BEGIN
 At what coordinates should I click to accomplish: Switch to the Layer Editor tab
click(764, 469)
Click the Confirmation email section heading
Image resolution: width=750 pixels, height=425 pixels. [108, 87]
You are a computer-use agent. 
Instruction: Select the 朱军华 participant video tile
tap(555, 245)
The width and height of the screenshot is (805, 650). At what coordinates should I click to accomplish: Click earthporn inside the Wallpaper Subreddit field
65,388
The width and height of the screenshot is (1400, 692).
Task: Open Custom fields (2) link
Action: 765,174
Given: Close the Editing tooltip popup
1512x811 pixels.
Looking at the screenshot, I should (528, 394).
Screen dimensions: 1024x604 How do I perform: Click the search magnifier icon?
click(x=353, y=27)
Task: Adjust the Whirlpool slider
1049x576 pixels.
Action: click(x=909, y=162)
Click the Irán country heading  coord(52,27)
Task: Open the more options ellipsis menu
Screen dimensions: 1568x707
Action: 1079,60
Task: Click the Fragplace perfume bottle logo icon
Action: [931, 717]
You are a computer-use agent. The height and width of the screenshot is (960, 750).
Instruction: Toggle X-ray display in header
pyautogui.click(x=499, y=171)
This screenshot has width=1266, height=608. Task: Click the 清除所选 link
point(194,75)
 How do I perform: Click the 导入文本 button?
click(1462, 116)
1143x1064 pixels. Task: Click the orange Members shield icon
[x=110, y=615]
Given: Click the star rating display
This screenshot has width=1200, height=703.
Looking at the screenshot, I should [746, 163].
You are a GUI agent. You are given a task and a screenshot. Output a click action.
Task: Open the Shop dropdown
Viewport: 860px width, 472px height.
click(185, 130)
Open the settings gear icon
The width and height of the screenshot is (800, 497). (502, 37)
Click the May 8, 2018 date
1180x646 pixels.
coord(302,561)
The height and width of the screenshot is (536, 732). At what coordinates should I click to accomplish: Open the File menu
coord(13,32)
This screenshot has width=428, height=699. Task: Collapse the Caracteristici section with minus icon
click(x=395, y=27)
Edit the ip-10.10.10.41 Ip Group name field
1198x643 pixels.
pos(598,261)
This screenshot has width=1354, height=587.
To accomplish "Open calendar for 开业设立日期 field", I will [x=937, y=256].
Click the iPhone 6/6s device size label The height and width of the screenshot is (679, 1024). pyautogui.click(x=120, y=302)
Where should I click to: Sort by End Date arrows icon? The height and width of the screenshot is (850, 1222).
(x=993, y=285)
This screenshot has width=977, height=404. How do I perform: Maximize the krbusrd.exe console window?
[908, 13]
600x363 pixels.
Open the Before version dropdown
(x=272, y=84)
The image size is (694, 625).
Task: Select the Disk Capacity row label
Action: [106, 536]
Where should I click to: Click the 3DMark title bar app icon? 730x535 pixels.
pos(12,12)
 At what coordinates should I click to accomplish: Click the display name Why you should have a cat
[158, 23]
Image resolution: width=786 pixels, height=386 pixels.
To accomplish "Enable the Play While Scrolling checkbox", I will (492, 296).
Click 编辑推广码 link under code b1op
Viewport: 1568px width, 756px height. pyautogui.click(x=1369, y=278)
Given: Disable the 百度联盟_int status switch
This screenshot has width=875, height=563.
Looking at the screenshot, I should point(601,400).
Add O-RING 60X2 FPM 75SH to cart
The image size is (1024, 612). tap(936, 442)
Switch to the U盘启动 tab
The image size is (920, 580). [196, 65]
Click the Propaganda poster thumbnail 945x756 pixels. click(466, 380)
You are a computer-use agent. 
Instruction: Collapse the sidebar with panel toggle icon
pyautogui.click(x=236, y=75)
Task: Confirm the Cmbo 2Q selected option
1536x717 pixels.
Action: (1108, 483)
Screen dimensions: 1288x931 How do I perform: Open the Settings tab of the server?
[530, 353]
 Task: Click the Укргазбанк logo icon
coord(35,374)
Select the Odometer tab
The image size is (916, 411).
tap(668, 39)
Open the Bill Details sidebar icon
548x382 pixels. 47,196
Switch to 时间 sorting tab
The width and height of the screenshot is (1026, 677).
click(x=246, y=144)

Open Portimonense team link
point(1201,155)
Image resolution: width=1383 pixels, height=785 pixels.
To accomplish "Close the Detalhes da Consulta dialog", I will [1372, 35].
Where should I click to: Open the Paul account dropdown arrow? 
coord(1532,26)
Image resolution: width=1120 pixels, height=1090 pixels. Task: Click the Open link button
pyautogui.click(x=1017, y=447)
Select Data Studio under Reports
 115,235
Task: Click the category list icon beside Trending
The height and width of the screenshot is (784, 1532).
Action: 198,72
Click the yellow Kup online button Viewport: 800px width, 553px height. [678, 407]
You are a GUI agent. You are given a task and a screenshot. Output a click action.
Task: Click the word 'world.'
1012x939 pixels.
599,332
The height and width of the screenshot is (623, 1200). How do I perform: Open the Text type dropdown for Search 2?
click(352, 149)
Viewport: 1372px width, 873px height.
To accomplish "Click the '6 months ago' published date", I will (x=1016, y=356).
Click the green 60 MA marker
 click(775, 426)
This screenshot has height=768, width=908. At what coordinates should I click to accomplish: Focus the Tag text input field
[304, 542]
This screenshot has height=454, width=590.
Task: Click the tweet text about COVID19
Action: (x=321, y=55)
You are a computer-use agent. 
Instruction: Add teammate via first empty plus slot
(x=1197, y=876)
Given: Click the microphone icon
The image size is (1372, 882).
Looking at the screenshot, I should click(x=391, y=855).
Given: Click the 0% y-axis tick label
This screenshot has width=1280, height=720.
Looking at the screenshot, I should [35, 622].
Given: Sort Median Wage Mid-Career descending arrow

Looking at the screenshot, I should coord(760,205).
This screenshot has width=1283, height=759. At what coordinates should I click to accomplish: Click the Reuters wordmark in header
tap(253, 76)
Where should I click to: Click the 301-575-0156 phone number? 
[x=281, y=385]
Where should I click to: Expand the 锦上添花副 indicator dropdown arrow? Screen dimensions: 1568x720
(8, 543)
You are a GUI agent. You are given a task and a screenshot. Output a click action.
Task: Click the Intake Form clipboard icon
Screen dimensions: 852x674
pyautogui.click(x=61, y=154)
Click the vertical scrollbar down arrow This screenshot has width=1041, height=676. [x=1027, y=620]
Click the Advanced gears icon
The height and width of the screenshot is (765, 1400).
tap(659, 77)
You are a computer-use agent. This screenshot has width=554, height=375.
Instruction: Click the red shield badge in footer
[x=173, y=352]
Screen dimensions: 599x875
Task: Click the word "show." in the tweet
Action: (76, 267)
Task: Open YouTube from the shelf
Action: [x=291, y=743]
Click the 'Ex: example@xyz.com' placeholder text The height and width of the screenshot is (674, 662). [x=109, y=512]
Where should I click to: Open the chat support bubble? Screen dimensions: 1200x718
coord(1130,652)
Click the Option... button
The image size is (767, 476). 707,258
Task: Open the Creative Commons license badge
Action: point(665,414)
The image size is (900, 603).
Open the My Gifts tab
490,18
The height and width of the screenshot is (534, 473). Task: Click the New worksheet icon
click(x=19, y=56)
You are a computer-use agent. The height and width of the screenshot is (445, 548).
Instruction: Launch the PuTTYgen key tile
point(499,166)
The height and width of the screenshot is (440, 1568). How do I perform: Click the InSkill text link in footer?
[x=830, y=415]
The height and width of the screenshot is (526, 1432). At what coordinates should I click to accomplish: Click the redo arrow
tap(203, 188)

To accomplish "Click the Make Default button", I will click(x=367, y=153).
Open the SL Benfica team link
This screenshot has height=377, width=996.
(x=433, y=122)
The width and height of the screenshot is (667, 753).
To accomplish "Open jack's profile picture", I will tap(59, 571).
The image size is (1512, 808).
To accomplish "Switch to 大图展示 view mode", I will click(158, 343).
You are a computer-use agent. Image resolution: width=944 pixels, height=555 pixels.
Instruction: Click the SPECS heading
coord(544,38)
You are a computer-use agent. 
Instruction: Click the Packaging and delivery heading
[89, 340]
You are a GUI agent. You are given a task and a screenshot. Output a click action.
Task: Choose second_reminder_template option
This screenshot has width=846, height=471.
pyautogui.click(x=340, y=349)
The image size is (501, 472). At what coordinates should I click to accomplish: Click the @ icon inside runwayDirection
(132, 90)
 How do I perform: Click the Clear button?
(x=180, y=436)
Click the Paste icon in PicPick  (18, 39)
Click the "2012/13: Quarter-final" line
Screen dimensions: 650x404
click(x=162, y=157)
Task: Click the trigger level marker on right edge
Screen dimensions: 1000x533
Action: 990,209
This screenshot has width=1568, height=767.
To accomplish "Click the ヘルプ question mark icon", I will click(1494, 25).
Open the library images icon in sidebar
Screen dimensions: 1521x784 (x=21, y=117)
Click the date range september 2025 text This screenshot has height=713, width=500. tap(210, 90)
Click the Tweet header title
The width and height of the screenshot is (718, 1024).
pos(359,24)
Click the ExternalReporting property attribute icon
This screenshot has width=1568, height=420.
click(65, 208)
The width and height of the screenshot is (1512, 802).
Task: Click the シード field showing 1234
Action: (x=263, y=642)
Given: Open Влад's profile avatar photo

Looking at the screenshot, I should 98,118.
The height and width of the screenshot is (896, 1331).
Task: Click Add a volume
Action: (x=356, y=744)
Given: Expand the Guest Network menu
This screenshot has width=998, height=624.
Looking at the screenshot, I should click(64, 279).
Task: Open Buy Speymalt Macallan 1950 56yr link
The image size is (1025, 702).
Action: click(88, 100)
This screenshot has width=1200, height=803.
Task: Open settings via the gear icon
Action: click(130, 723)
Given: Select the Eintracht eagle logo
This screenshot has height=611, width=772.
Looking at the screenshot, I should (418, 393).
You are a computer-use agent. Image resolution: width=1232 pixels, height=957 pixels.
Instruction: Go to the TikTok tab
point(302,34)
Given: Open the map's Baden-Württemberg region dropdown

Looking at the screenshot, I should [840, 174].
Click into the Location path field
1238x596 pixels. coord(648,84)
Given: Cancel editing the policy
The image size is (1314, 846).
END
Return the lines from the one containing "Given: Select the Eintracht eagle logo" through the last line of the records. Include both ends and nothing else.

Answer to this exercise:
Given: Select the Eintracht eagle logo
This screenshot has height=611, width=772.
Looking at the screenshot, I should (418, 393).
You are a computer-use agent. Image resolution: width=1232 pixels, height=957 pixels.
Instruction: Go to the TikTok tab
point(302,34)
Given: Open the map's Baden-Württemberg region dropdown

Looking at the screenshot, I should [840, 174].
Click into the Location path field
1238x596 pixels. coord(648,84)
Given: Cancel editing the policy
The image size is (1314, 846).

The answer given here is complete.